• **What the task asks**
Return the items starting with the line that contains "The height and width of the screenshot is (710, 1732)." and going on through the end of the items, repeating those lines exactly and leaving the pictures out of your answer.

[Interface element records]
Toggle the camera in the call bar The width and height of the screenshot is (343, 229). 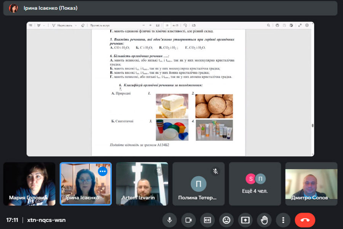pyautogui.click(x=188, y=220)
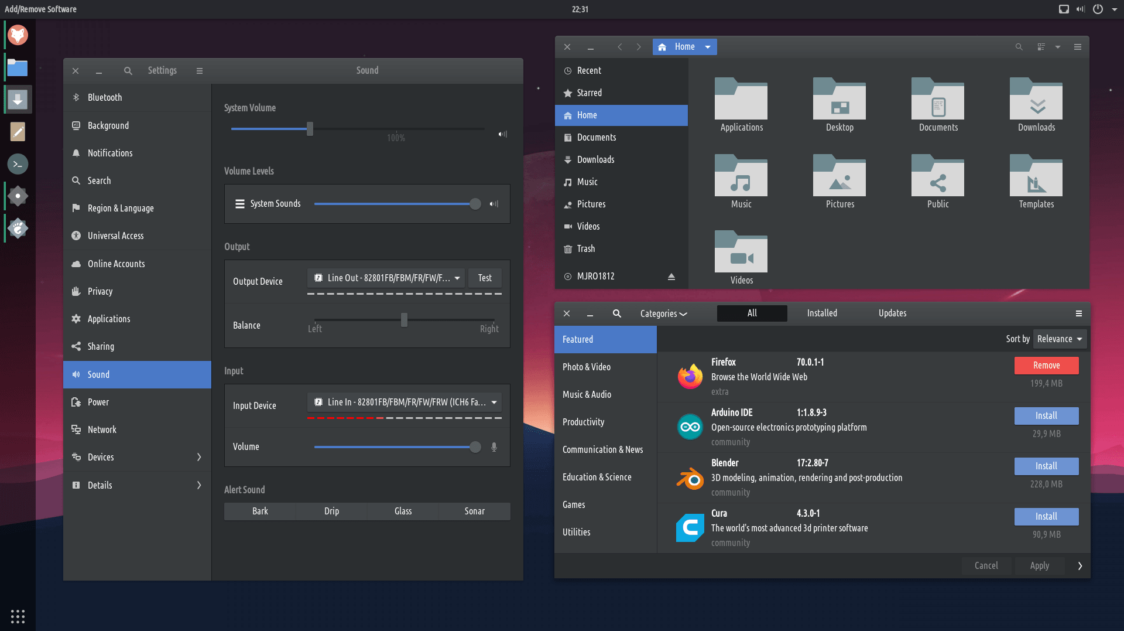Image resolution: width=1124 pixels, height=631 pixels.
Task: Install Blender package
Action: coord(1046,466)
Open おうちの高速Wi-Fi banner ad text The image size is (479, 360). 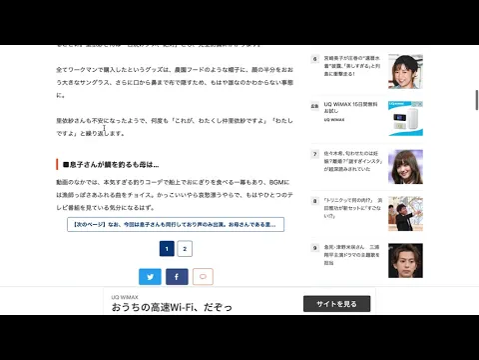[x=172, y=307]
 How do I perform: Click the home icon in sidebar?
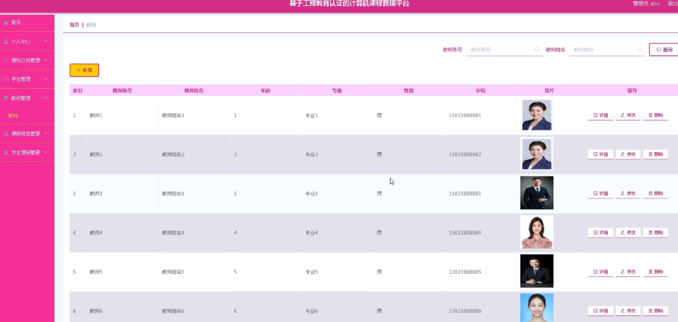(x=5, y=22)
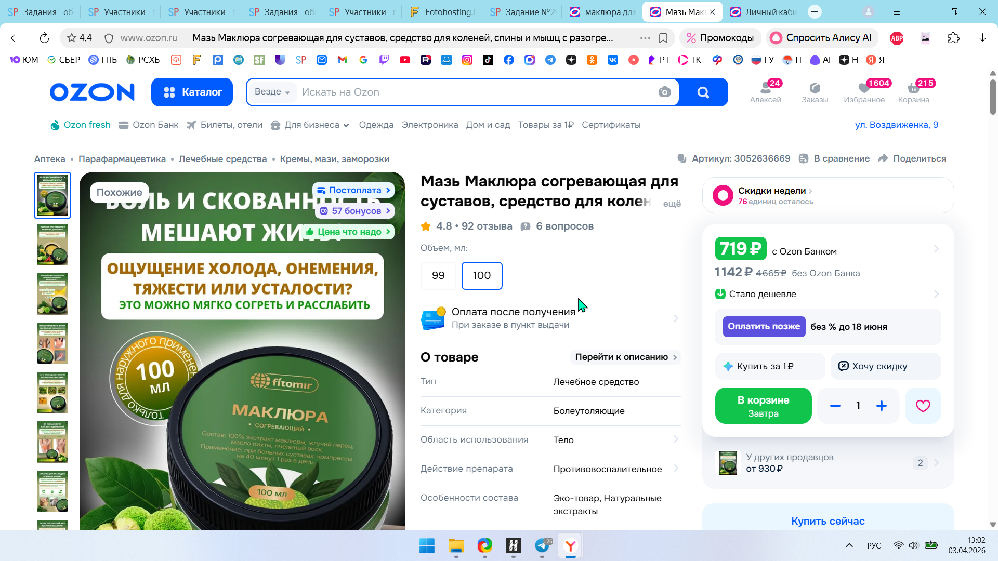Click the Заказы orders icon

point(815,92)
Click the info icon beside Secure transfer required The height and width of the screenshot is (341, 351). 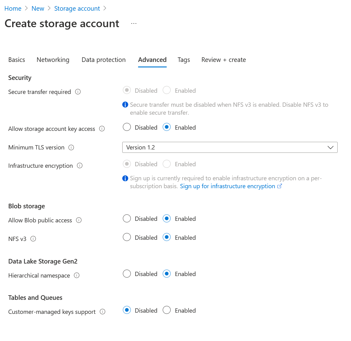tap(78, 92)
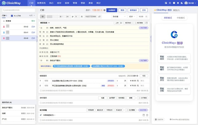The image size is (198, 125).
Task: Click the grid apps icon in top bar
Action: click(166, 3)
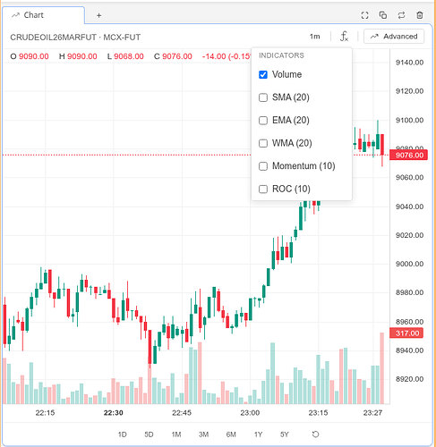Image resolution: width=436 pixels, height=447 pixels.
Task: Select the 1D range
Action: pyautogui.click(x=122, y=434)
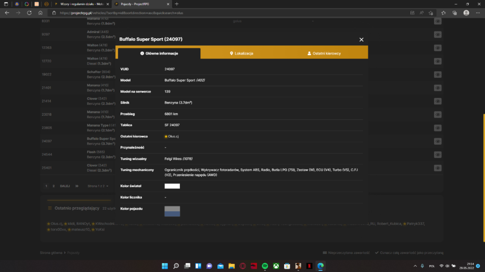The height and width of the screenshot is (272, 485).
Task: Jump to last page with double-arrow icon
Action: pos(77,186)
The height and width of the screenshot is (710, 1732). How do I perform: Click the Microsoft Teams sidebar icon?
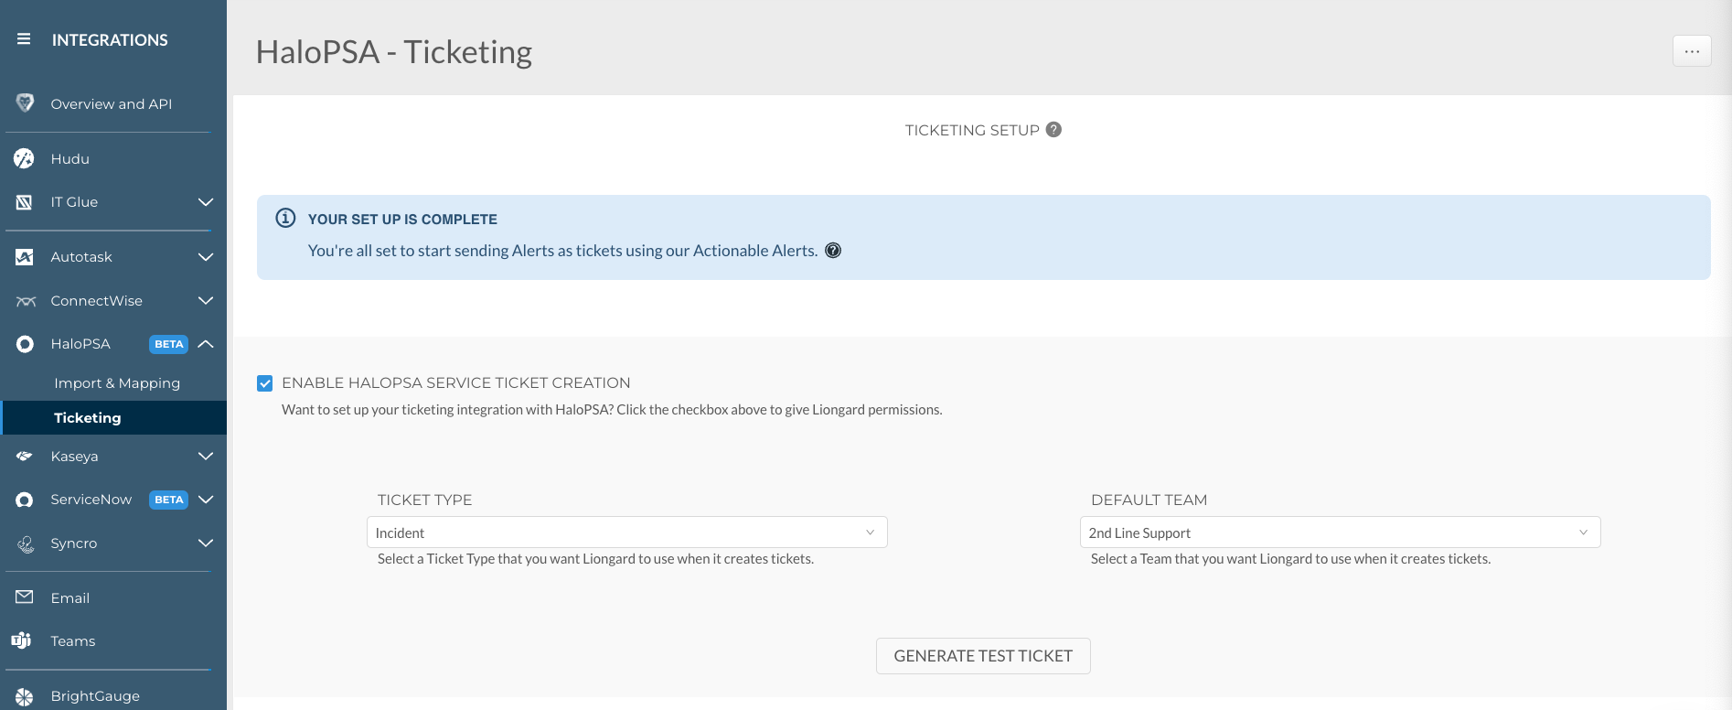[x=22, y=640]
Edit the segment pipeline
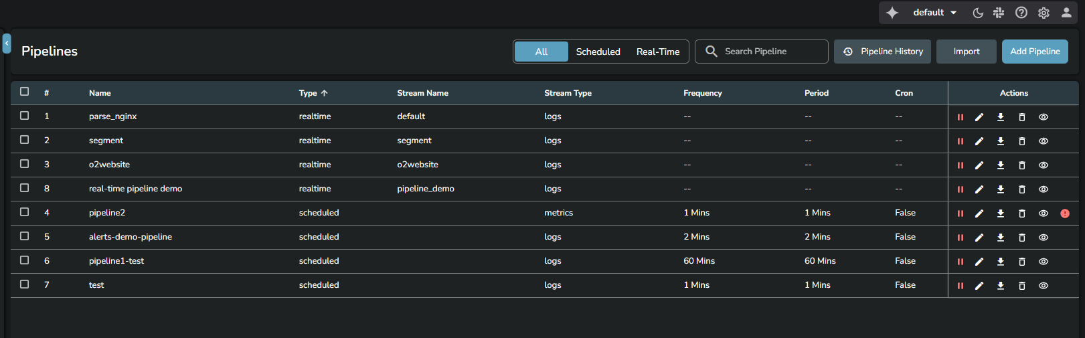 pos(979,141)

• **Response to this task**
The height and width of the screenshot is (710, 1732). How do I perform: Click the Microsoft Teams sidebar icon?
[x=22, y=640]
Edit the segment pipeline
 pos(979,141)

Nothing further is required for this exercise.